# [Directions for this task]
Quote everything from the line containing "Given: Click the y-axis label 0" down to the line containing "Looking at the screenshot, I should 153,1318.", including both of those lines, and leave out the pictures.

# [Record list]

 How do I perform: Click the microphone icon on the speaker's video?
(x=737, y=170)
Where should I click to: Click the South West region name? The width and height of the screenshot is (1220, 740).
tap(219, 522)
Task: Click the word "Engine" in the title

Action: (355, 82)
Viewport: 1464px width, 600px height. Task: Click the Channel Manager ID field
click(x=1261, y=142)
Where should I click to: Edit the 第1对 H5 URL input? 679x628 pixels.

...

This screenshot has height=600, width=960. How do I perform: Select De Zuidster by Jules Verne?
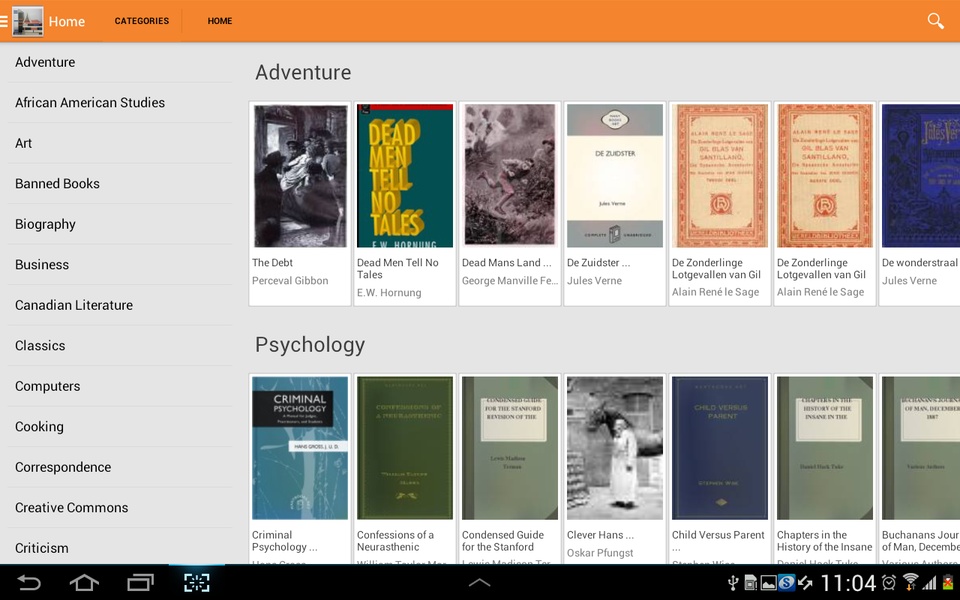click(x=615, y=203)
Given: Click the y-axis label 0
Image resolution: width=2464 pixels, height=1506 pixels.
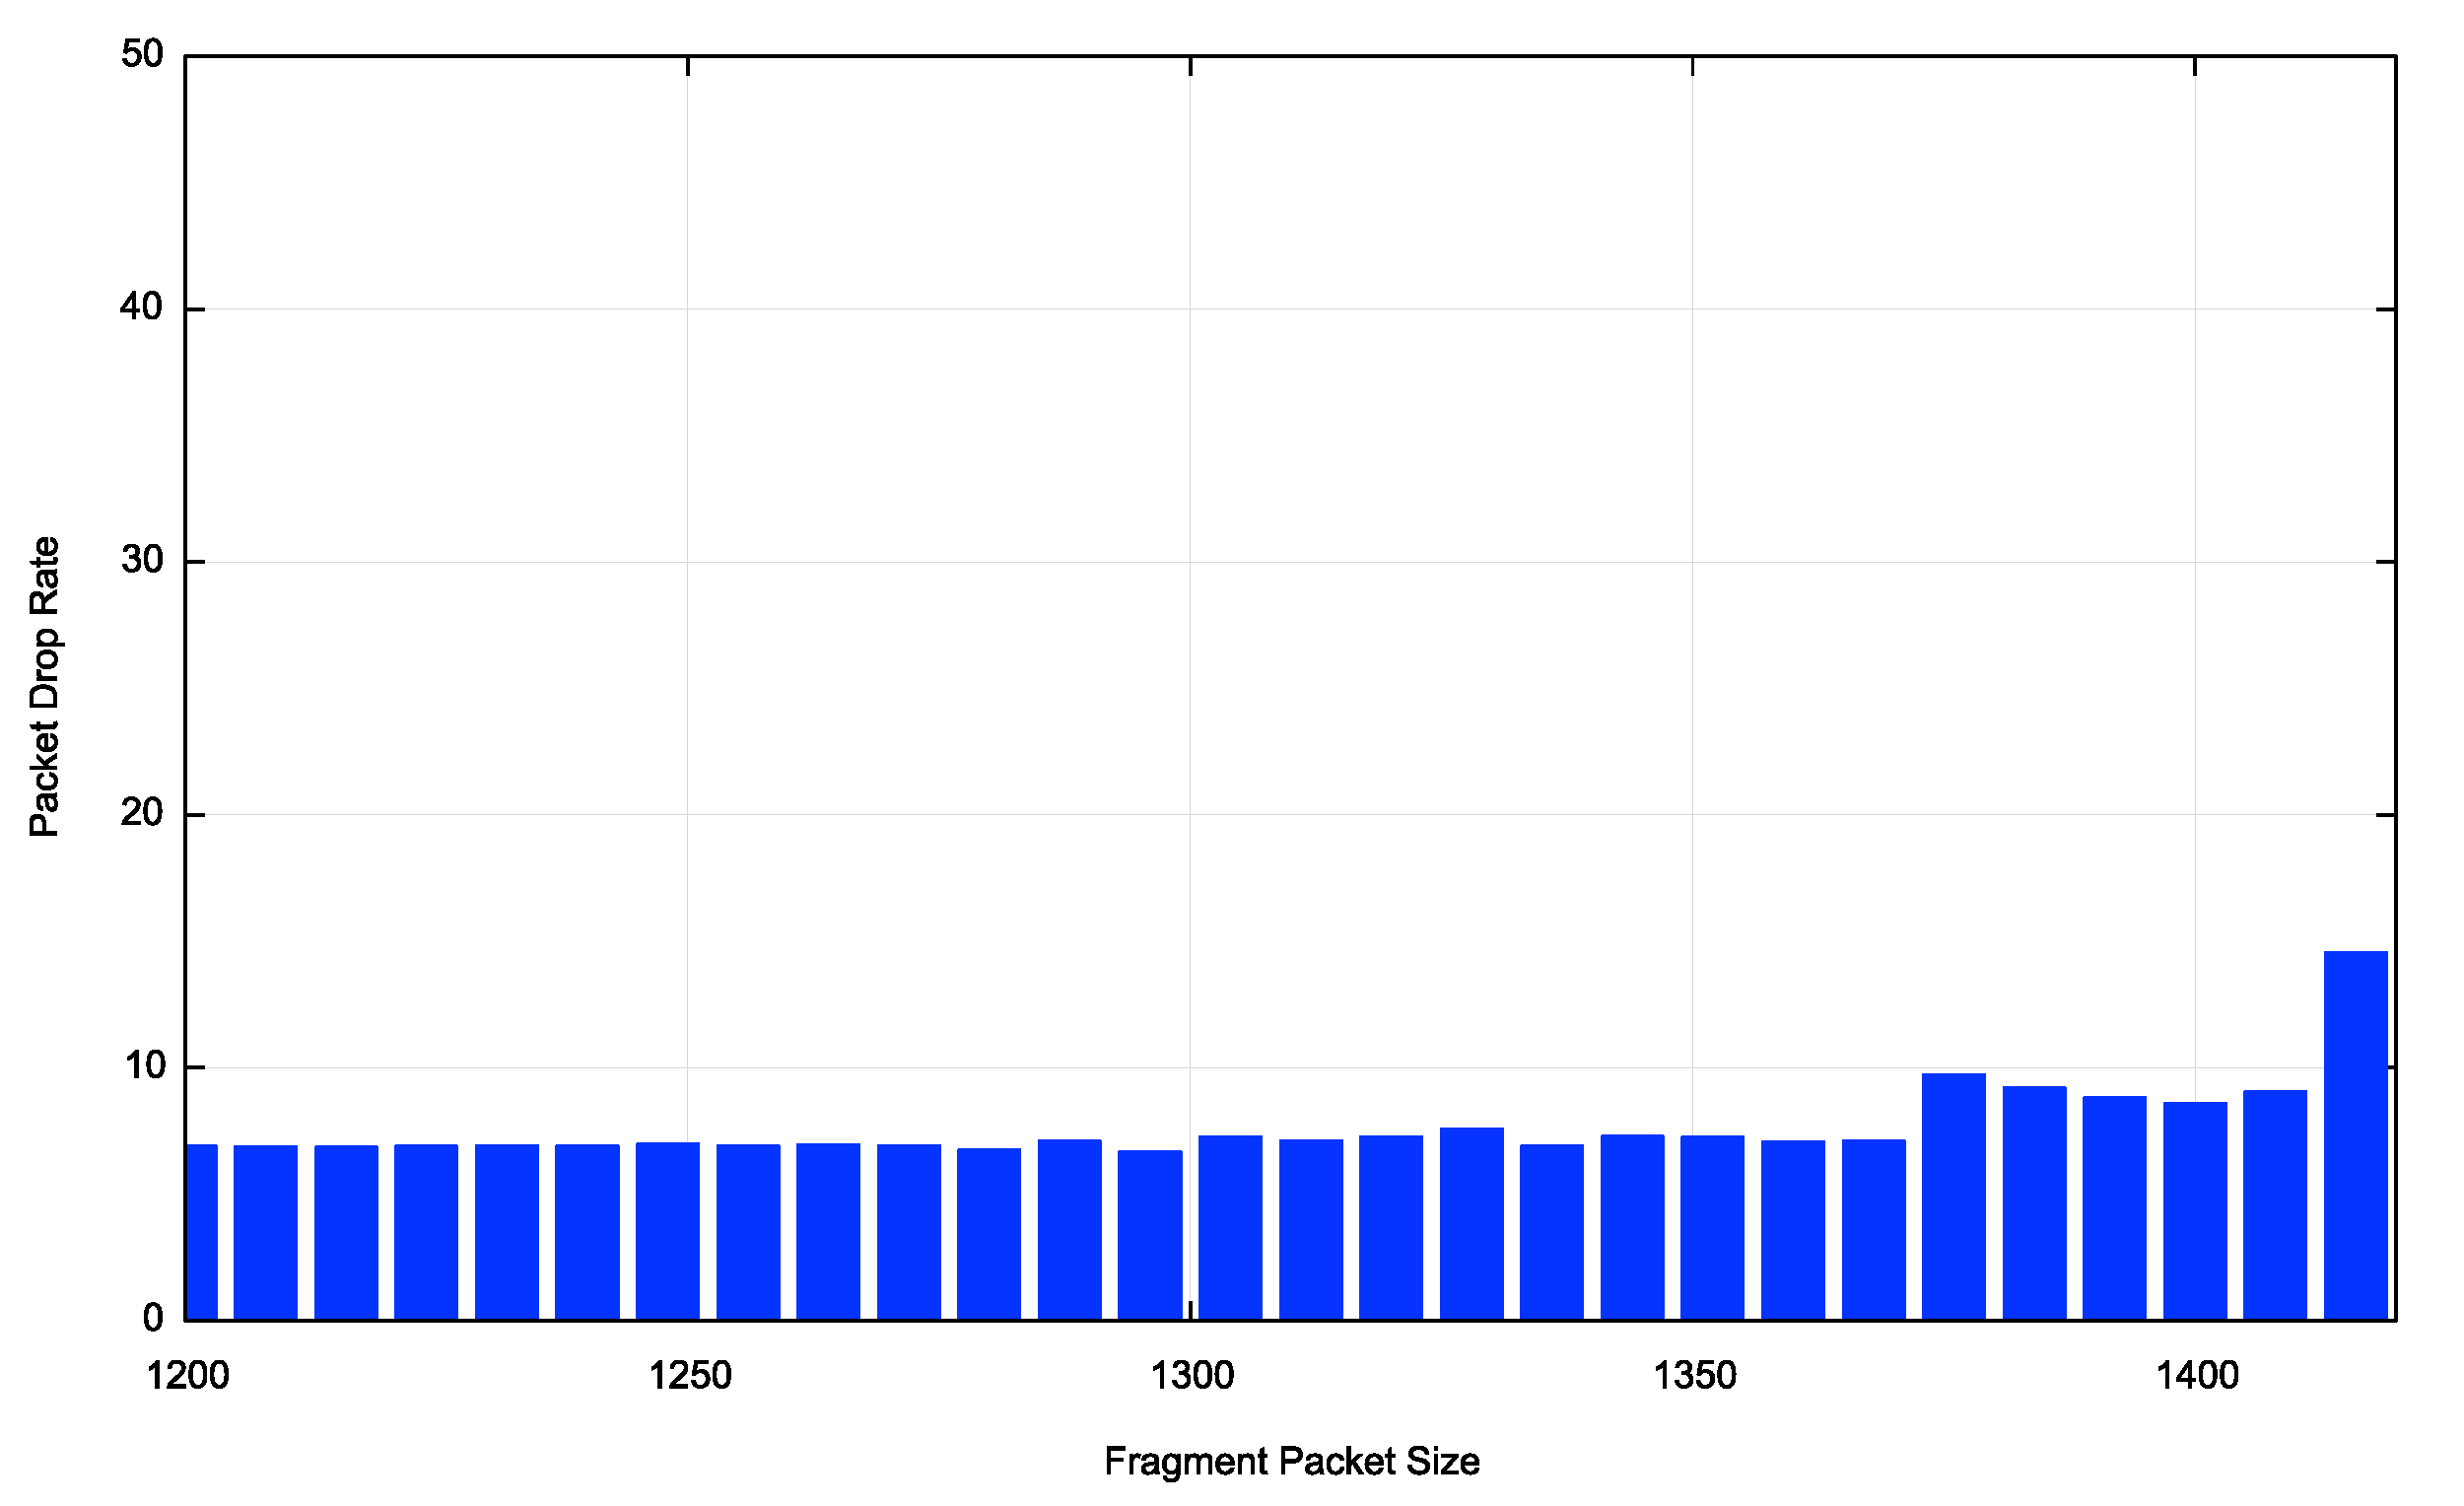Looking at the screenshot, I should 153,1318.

# [Completed exercise]
Given: Click the y-axis label 0
Image resolution: width=2464 pixels, height=1506 pixels.
Looking at the screenshot, I should 153,1318.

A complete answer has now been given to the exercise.